Capitulo 41

Lunes, 19 de julio de 1999,11:54 PM

La Rotisserie, en el Oberoi Grand Hotel

Calcuta, Bengala Occidental

Elizabeth jugó con los últimos tragos de su café. Había sido una velada muy larga, llena de visitas de la interminable serie de conocidos de Hesha. El nombre de Agnes había salido a relucir en siete ocasiones... y Liz había tenido que acudir siete veces al cuarto de baño y usar convincentemente la taza, el lavabo o el espejo. La elegante encargada de mediana edad se había abstenido educadamente de hacer comentarios: si llegaba el caso, haría falta poca interpretación para convencer a la mujer de que la vanidosa y chiflada turista americana estaba además indispuesta.

Liz contempló a su compañero con preocupación. Aquellas dos noches —en público—, Hesha se había mostrado tan atento y encantador como cuando se vieron por primera vez. Sonreía, reía con ella, sus manos se alargaban a veces para coger las de Elizabeth... pero sus ojos eran fríos. Finalmente, Liz llegó a pensar que estaba aprendiendo a leer detrás de su máscara. Bajo la superficie, no había habido hasta el momento una palabra tierna para ella, ni un indicio de las suaves y sinceras miradas que esperaba. Estaba... ¿preocupado?

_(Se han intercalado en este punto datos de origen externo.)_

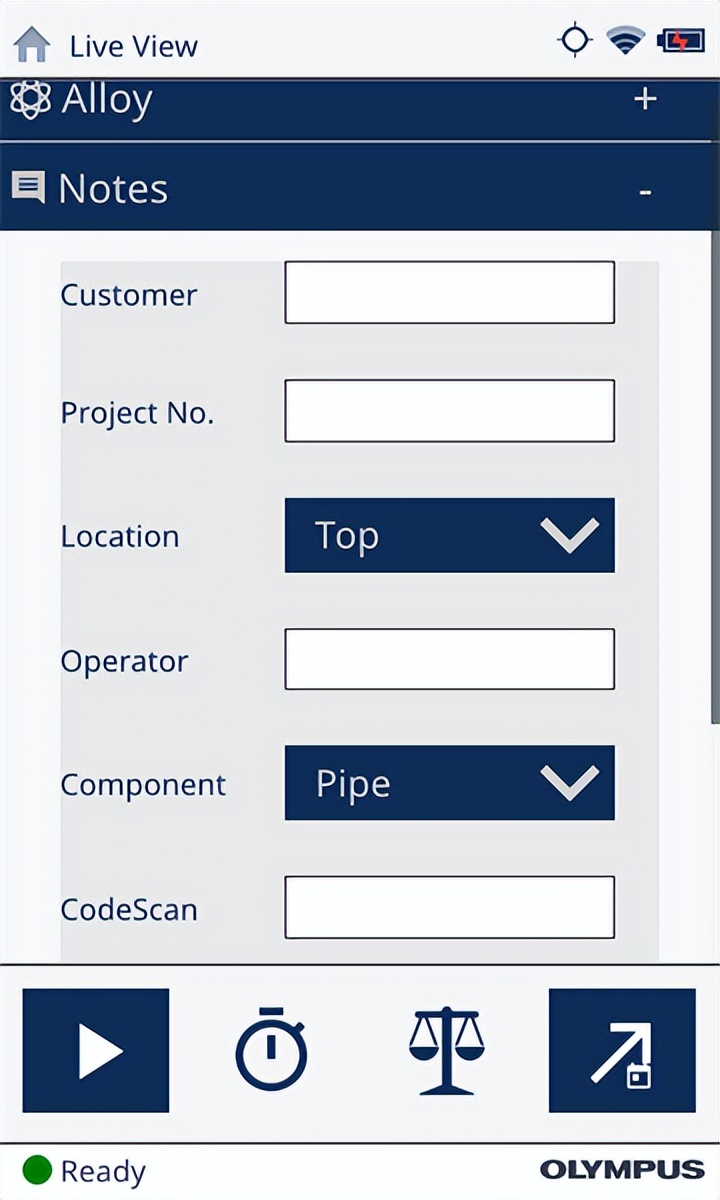Select the Operator input box
The height and width of the screenshot is (1200, 720).
coord(449,659)
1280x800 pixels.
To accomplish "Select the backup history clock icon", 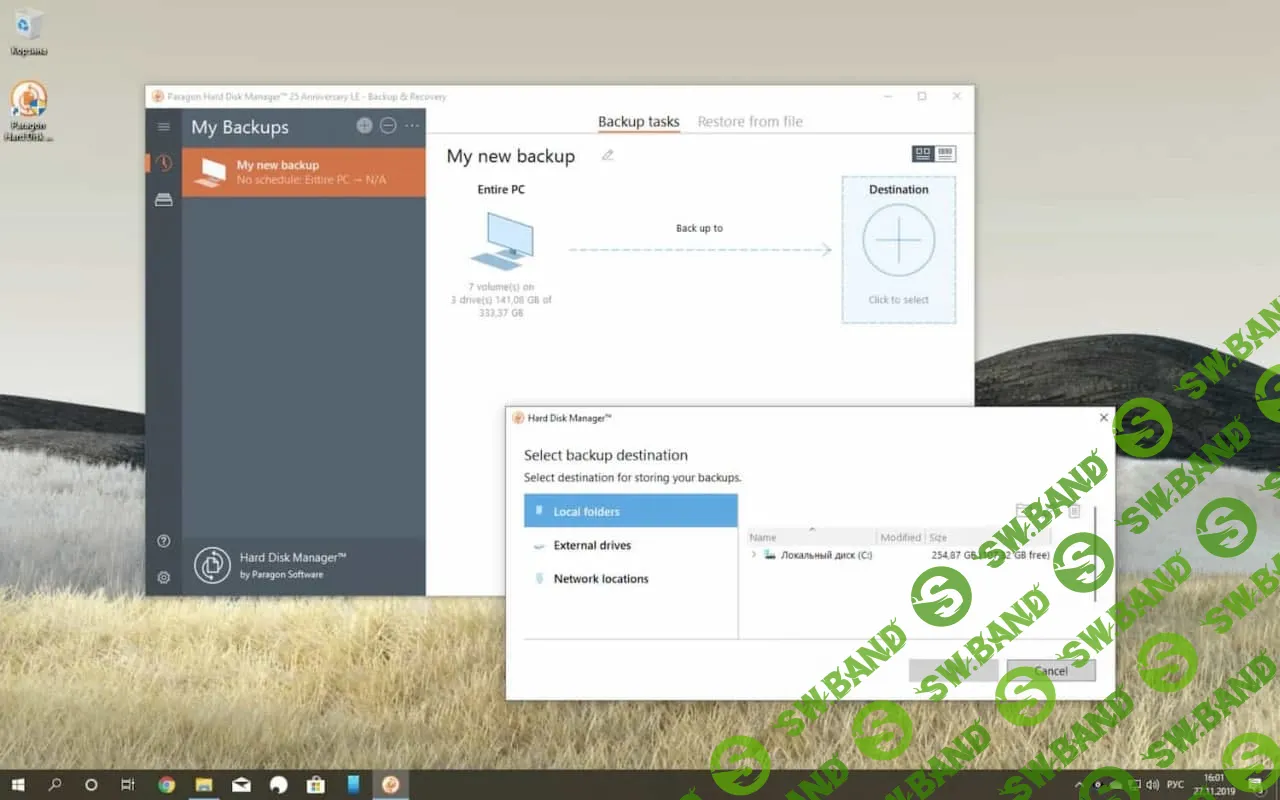I will point(163,163).
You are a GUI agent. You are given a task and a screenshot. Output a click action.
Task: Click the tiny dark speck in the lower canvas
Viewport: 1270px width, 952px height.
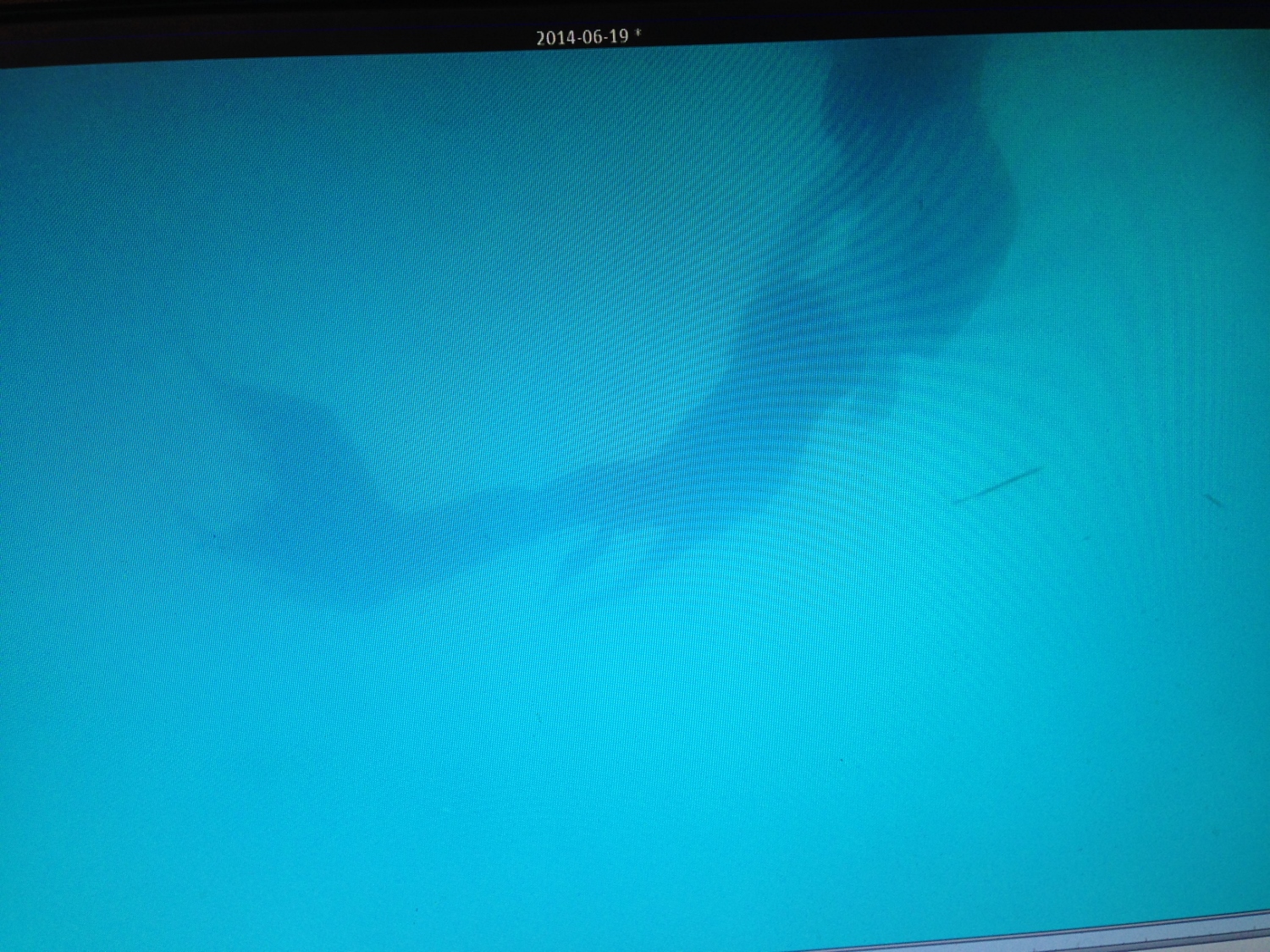click(538, 719)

Hesha consideró cuidadosamente la personalidad de su contacto. Michel era seguro, hábil y fiable. El Tremere había dicho sinceramente que su magia daría resultado para la noche del domingo, y Hesha le había creído, recordando los esfuerzos que habían compartido en el Imperio Otomano. Quizá el ritual hubiese llevado más tiempo del que esperaba el presumido viejo muchacho. Pero el domingo ya había pasado, el lunes también estaba a punto de terminar, y no sólo no había señales del hechicero, sino tampoco noticias suyas. Podía ser que Michel fuese tan nuevo en la ciudad que emplear cualquier mensajero fuese arriesgado. Pero a Hesha le costaba creer que el ingenioso antiguo tuviese tan pocos recursos.

El personal del restaurante estaba cerrando el local a su alrededor, y Hesha puso fin a sus meditaciones.

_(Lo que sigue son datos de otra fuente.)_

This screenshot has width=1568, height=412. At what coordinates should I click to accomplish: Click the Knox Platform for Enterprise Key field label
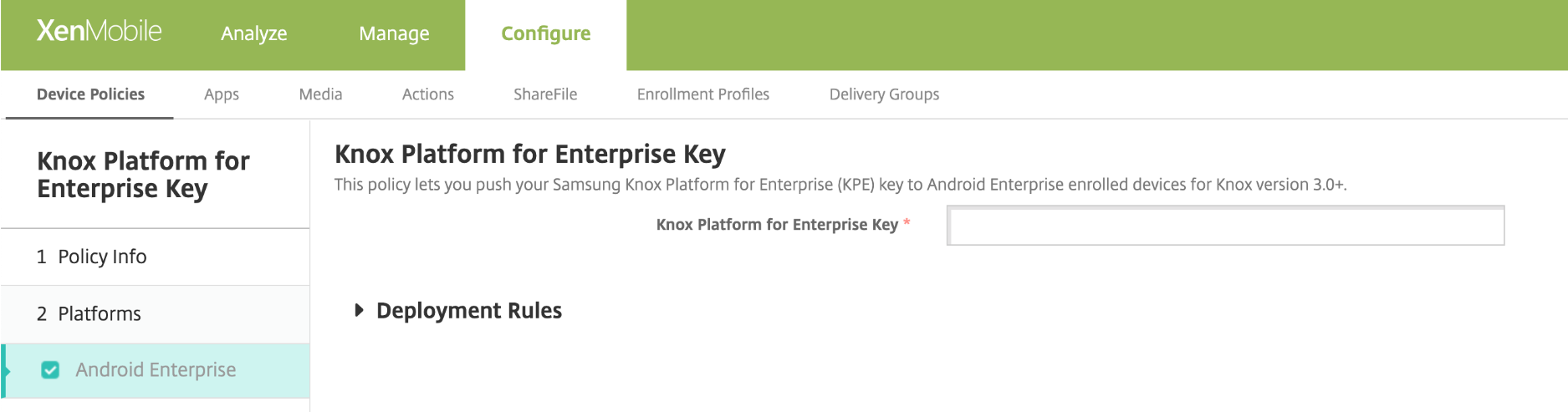pyautogui.click(x=776, y=225)
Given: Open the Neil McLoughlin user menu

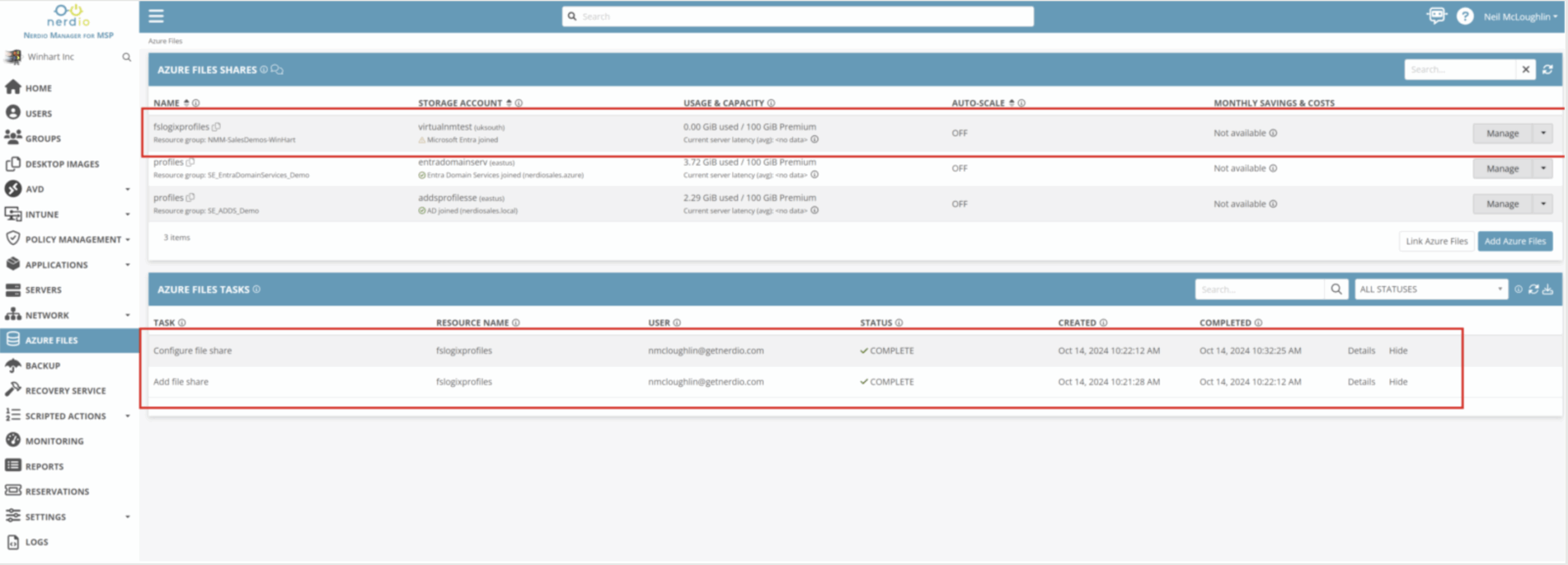Looking at the screenshot, I should [x=1520, y=17].
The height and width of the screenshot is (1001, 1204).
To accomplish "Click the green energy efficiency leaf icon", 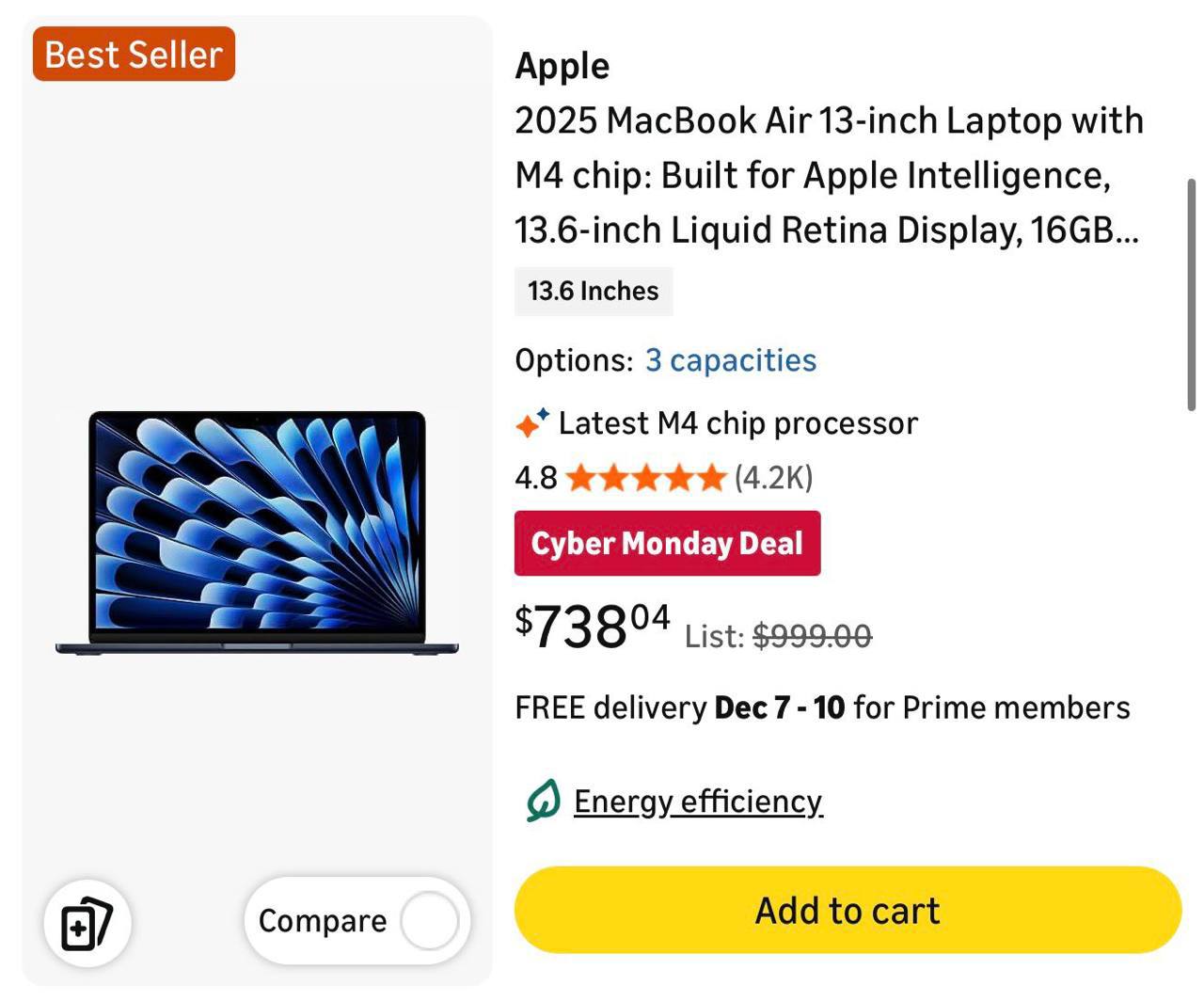I will tap(544, 801).

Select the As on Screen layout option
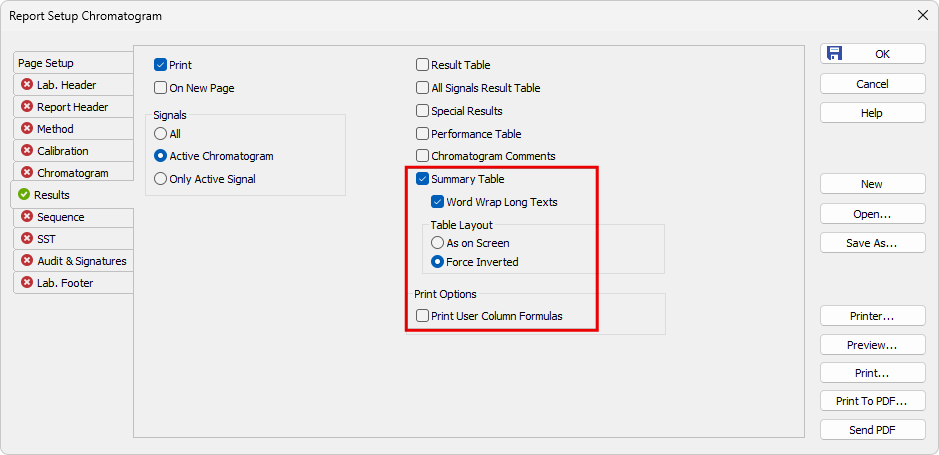point(437,243)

—Elizabeth —dijo suavemente, tocando su mano.

Ella le miró, esperando instrucciones. Estaba cansada: habían permanecido allí casi cuatro horas. Aunque había interpretado bien su papel, el agotamiento era obvio. Por un instante, Hesha recordó las auténticas sonrisas en su rostro, y reparó en lo que llevaba —reparó de verdad— por primera vez. Aquella noche Janet había hecho vestirse a la joven con un vestido sin tirantes de seda color vino, y el Áspid había comprado un chal en los bazares para cubrirle los hombros, una pieza de brocado de colores negro y rojo sangre. Hesha empezaba a sospechar que sus sirvientes mostraban su sentido del humor a costa de la joven.

—Nos vamos —dijo. Apartó la silla de Elizabeth y ayudó a la joven a levantarse. Ella recogió su bolso y su chal con la mirada baja, y Hesha le ofreció el brazo para escoltarla—. Por suerte, ya ha dejado de llover. Podemos tomar el postre en la terraza y ganar un poco más de tiempo.

Ella mantuvo la barbilla erguida, pero los hombros se le descolgaron un poco. Se inclinó durante una fracción de segundo sobre el fuerte brazo de Hesha, y salieron juntos hacia la oscura y vaporosa oscuridad del café junto al estanque.